▸ 问题
请输出介绍 dispy 的这篇文章中的一段原文,一字不改。从含有“node的创建不需要编写任何”的那几个字起,到“最大size、指定端口等等。”为止。

▸ 文档段落

为了账号安全,请及时绑定邮箱和手机立即绑定

Python分布式计算包dispy

标签:
Python 云计算
之前……

相信很多使用python的同学都听说或者使用过asyncoro。asyncoro库是python的一个标准库,它是一个异步socket的包装。asyncoro使得我们可以更加方便的操作网络,避免直接使用socket,select,poll等工具时需要面对的复杂。dispy是基于asyncoro实现的分布式计算框架,它传承了asyncoro的优良传统,对外保持着极为简朴的风格。

dispy简介

dispy论其实现,还是比较复杂的,但由于大牛们精巧的封装和设计,dispy作为一项工具,非常容易入手并深入使用。dispy既适用于在单机多处理器(SMP)环境下并行计算,也适用在计算机集群上进行并行计算。dispy没有提供各个子任务的通信机制,如有需要,可以直接使用asyncoro库进行通信和同步。
dispy支持python2.7+和python3.1+版本,使用pip工具可以直接安装:sudo pip install dispy。

dispy使用

dispy的精简性的最大体现,就是其逻辑结构极其扁平。它只有四个组件:dispy.py、dispynode.py、dispyscheduler.py、dispynetrelay.py。
拿一个集群来说,每一个主机都可以认为是一个node,而每次提交任务的主体,可以认为是一个client。client提交计算任务,而node进行实际计算。client分两种类型,JobCluster和SharedJobCluster,二者功能基本一致,区别在于,一个主机上只可以有一个JobCluster实例,而可以存在多个SharedJobCluster实例。dispynode.py、dispyscheduler.py分别对应于两种client的node。
dispynetrelay的作用在于对跨域分布式计算提供支持。

node创建

node的创建不需要编写任何代码,在成功安装dispy后,直接在命令行输入dispynode.py即可运行node(--daemon可以创建守护进程运行)。node运行起来后,即可以提交任务进行计算。在创建node时也可以同时指定参数,如设定本地使用的最多CPU数量、向client传递文件时的最大size、指定端口等等。

创建client提交任务

前文已经提到过,dispy可以创建分两种类型client:JobCluster和SharedJobCluster。JobCluster的定义如下:
Class dispy.JobCluster (computation, nodes=['*'], depends=[], callback=None, cluster_status=None, ip_addr=None, ext_ip_addr=None, port=51347, node_port=51348, recover_file=None, dest_path=None, loglevel=logging.WARNING, setup=None, cleanup=True, pulse_interval=None, ping_interval=None, reentrant=False, secret='', keyfile=None, certfile=None)

重要参数说明:

computation:计算主体,可以是一个函数(直接调用),也可以是一个可执行文件(用字符串表示);
node:依赖的机群中其他node的IP或域名;
depends:依赖的模块、文件或者类,如果其他node没有安装该client所在环境所具有的模块,可以通过此方式共享;
callback:回调函数,指定提交的任务返回中间值或者完成后要执行的行为;
cluster_status:用户指定的函数,在node状态变化时执行该函数;
ip_addr,ext_ip_addr:NAT相关,指定外网IP;
port,node_port:指定与其他client和node通信的端口;
recover_file:存放client运行状态的文件的名称,可以用来恢复client;
dest_path:各个client回传文件时在本地存放文件的路径;
loglevel:日志级别;
setup:指定各个node在运行任务时的初始化函数;
clean:是否清除分布任务生成的文件;
pulse_interval=None, ping_interval=None, reentrant=False:心跳保活相关,reentrant指定node已挂时的策略,reentrant为True时该node在自己已挂时会将任务移交其他node进行,reentrant为False时,node节点挂掉的任务会被取消;
secret,keyfile,certfile:通信安全相关以及SSH相关参数。

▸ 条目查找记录
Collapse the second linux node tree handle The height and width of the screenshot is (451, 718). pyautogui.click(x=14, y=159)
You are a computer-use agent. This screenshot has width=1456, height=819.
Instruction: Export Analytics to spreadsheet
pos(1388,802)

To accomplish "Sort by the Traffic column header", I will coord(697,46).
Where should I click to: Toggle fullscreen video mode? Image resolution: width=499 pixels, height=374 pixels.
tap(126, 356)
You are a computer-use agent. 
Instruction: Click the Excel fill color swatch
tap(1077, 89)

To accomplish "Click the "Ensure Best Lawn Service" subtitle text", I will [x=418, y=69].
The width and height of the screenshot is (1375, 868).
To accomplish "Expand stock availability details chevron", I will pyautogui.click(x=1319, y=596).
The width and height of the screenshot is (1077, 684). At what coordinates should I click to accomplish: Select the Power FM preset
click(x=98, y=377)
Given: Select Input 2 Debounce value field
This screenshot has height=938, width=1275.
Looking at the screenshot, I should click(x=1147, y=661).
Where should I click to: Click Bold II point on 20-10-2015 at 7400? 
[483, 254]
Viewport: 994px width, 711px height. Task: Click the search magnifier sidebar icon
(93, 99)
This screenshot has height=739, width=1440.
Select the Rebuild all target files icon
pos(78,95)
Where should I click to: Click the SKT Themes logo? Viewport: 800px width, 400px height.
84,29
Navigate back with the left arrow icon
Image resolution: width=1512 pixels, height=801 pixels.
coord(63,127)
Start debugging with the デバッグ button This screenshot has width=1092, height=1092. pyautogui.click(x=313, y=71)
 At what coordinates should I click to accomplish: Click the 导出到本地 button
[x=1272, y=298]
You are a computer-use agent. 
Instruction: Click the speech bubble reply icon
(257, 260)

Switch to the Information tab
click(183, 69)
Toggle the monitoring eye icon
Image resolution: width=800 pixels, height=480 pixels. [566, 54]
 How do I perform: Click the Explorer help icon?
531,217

▸ 结果
node的创建不需要编写任何代码,在成功安装dispy后,直接在命令行输入dispynode.py即可运行node(--daemon可以创建守护进程运行)。node运行起来后,即可以提交任务进行计算。在创建node时也可以同时指定参数,如设定本地使用的最多CPU数量、向client传递文件时的最大size、指定端口等等。